Eine Stockkeeping Unit ist die lagerort- und optional variantenbezogene Auspraegung einer Artikelkarte mit eigenen Beschaffungs- und Planungsparametern.
Eine Stockkeeping Unit, meist SKU genannt, ist die Auspraegung einer Artikelkarte für eine Kombination aus Artikel, Lagerort und optional Variante. Die Artikelkarte bleibt der gemeinsame Stammsatz für Beschreibung, Masseinheit und Buchungseinrichtung, während die SKU die je Standort abweichenden Werte traegt: Beschaffungsmethode, Wiederbeschaffungsverfahren, Meldebestand und Bestellmenge, Durchlaufzeit sowie Lieferant oder Quelllagerort. Sobald für Artikel und Lagerort eine SKU existiert, arbeitet die Planung mit deren Werten.
Druecken Sie Alt+Q und suchen Sie nach Stockkeeping Units, um die Liste zu oeffnen, oder rufen Sie sie ueber die zugehoerigen Artikelinformationen auf. In der Praxis werden SKU nicht einzeln erfasst: Ein Stapelverarbeitungslauf erzeugt Lagerhaltungsdaten für die gewaehlten Kombinationen aus Artikel, Lagerort und Variante. Jede SKU hat eine eigene Karte mit Beschaffungs- und Planungsfeldern, die denen der Artikelkarte entsprechen.

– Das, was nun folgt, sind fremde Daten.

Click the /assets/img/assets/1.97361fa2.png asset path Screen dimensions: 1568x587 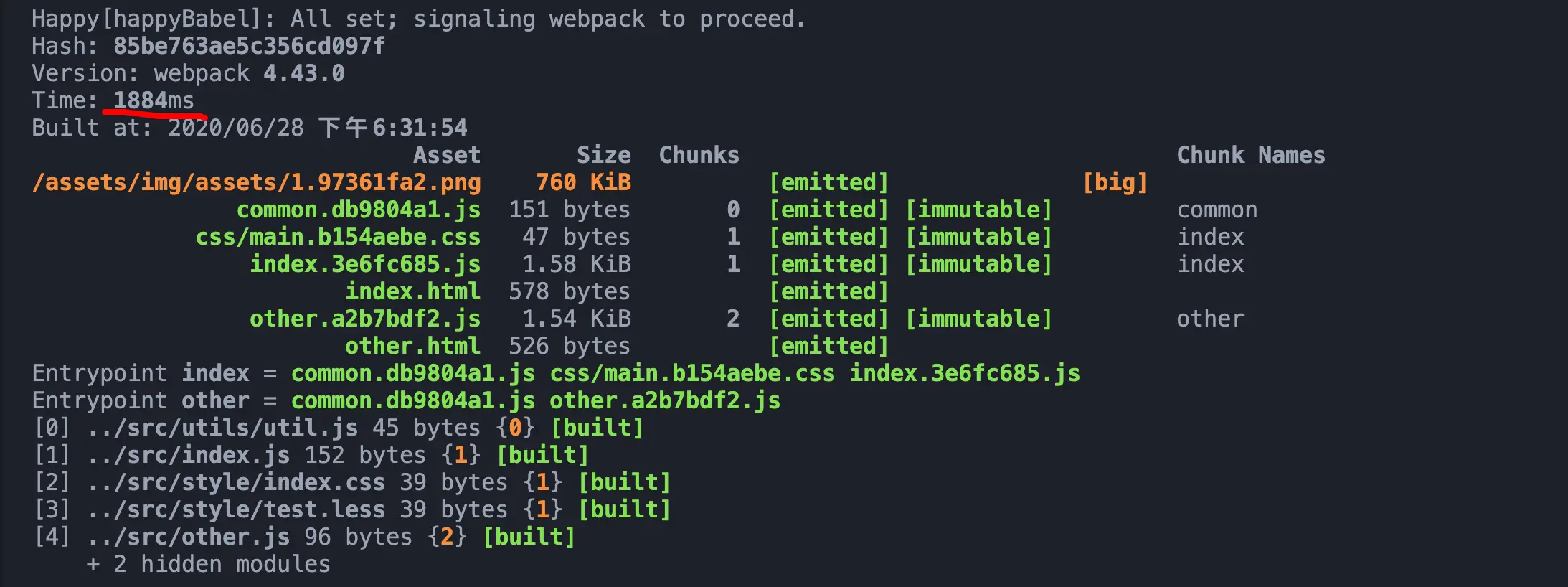coord(256,182)
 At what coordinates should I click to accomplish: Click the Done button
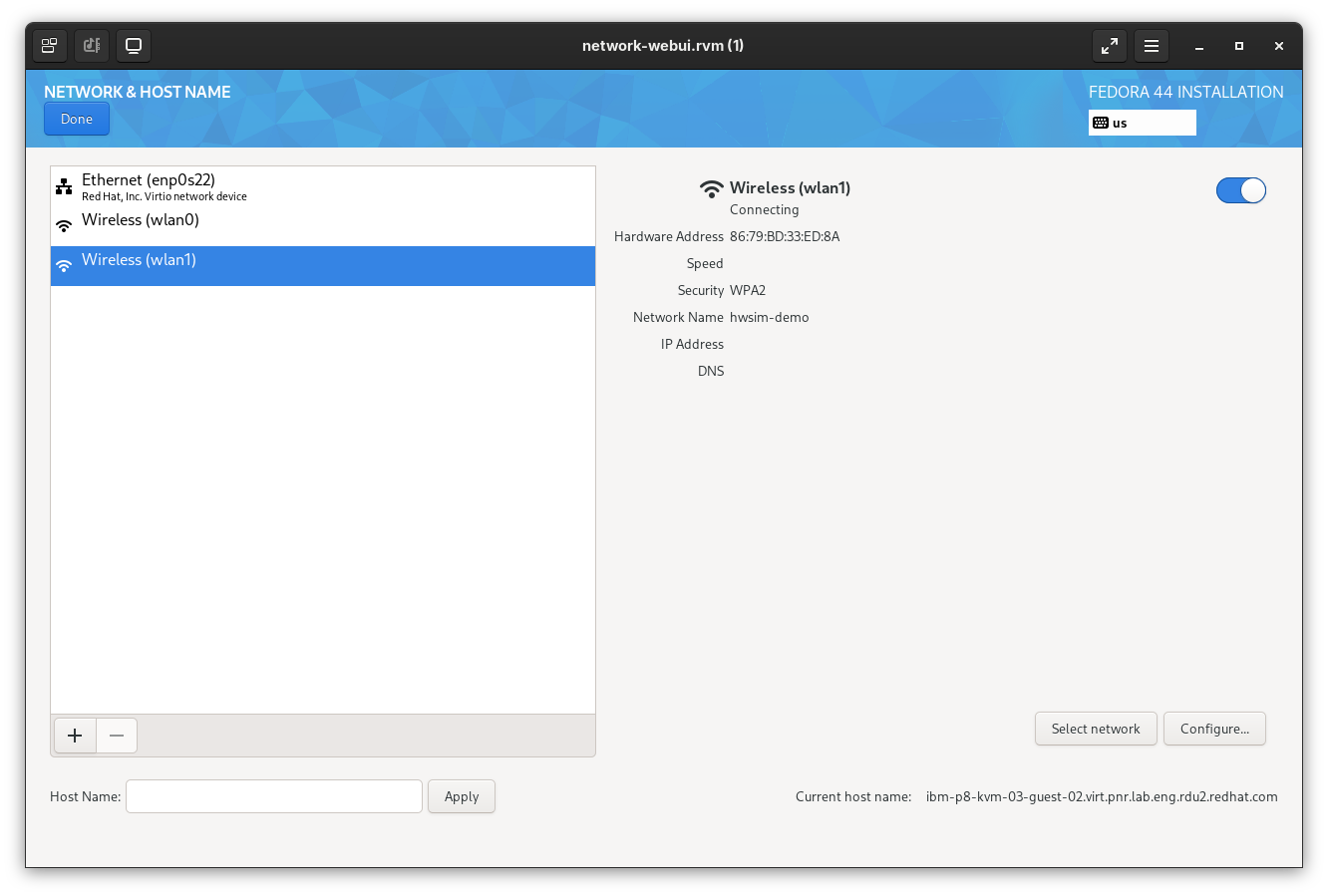(x=77, y=119)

Artikel 1896-S wird ab MAIN und ab EAST verkauft. Die SKU an MAIN nutzt Beschaffung ueber Einkauf beim Lieferanten Fabrikam mit Meldebestand 20 Stk und Bestellmenge 100 Stk. Die SKU an EAST wird per Umlagerung ab MAIN versorgt, mit 3 Tagen Durchlaufzeit und Meldebestand 5 Stk. Faellt der Bestand an EAST auf 4 Stk, schlaegt die Planung eine Umlagerung ab MAIN vor und keine Einkaufsbestellung.
Die häufigste Falle ist, nach dem Anlegen der SKU nur noch die Artikelkarte zu pflegen: Die Planung liest die SKU, der neue Meldebestand auf dem Artikel bleibt an diesem Lagerort also wirkungslos. Ebenso problematisch ist das Erzeugen von SKU für saemtliche Artikel-Lagerort-Kombinationen, auch für Standorte, die den Artikel nie führen: Das erzeugt Planungsrauschen und verdeckt die echten Ausnahmen. Das Löschen einer SKU, zu der noch offene Planungszeilen gehoeren, oder das Uebersehen von Varianten und damit die falsche Detailstufe führen zu denselben Ueberraschungen.
Behandeln Sie SKU als gepflegte Stammdaten und nicht als einmalige Anlage: Starten Sie den Erstellungslauf nach der Eroeffnung eines neuen Lagerorts erneut und prüfen Sie Meldebestaende mindestens saisonal. Die Artikelverfuegbarkeit nach Lagerort auf der Artikelkarte ist der schnellste Weg, um zu prüfen, ob die gesetzten Parameter zum tatsaechlichen Absatz des Standorts passen.
In der Regel nicht. Bei einem einzigen Lagerort traegt die Artikelkarte alle Planungsparameter. SKU lohnen sich, sobald derselbe Artikel an mehreren Lagerorten oder je Variante unterschiedlich geführt und beschafft wird.
Weil für diesen Artikel und Lagerort eine Stockkeeping Unit existiert. Sobald eine SKU vorhanden ist, verwendet die Planung deren Werte. Ändern Sie den Meldebestand auf der SKU.